If one looks at paragraphs ONE and THREE of this sermon, it is clear from the context that Dr. Ball is still SO YOUNG at the time of the writing, that a forty-something man seemed to have “the insight of maturity” which seemed to this younger Bob Ball “something of a burden.” All of which sent me into peals of laughter, probably NOT the effect intended for that particular portion of the sermon.
One has to wonder what that younger Dr. Robert R. Ball would have thought of an ancient child of fifty six….let alone a man in his eighties.
THERE is the insight of maturity!
—Candace Hibbard Lillie
My second editorial comment is more of an anecdote:
Ten years later, when I was married to one of the members of the cast of CRESCENDO!, the musical written by Allen Pote, Bill Carl, and Mary Kyte during the summer of which this sermon refers,
We experienced something relevant to this topic.
After an afternoon with some friends whose main amusement was biting conversation full of piercing repartee, we were busy verbally destroying each other and it suddenly occurred to me that this was destroying our long term friendship, and not very good for our marriage.

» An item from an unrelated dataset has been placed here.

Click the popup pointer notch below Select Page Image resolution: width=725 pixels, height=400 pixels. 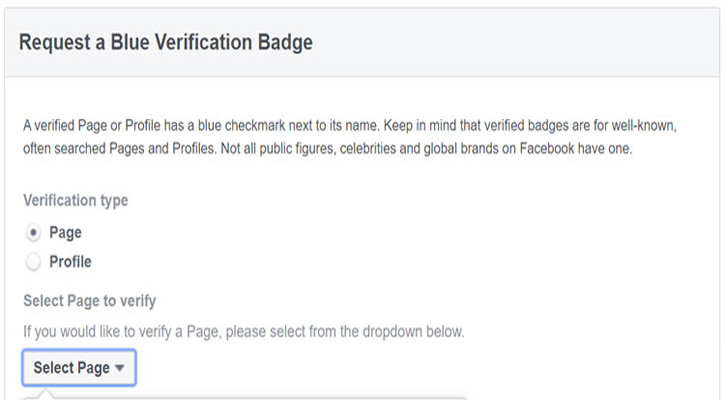(43, 393)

I stopped in mid put-down and we discussed how destructive this sort of conversation was to our relationship, deciding right then not to do it any more.
I am sure neither of us remembered hearing this particular sermon, but i am also sure that it had such an effect upon my heart and mind at the time i first heard it, that I had been sure to bring a copy of the text home and preserve it for my future reference.
Again, please remember that every one of the sermons presented here on these pages was collected and carefully preserved by a teenager. They are just as relevant to these aging children now in 2010 as they were in 1970.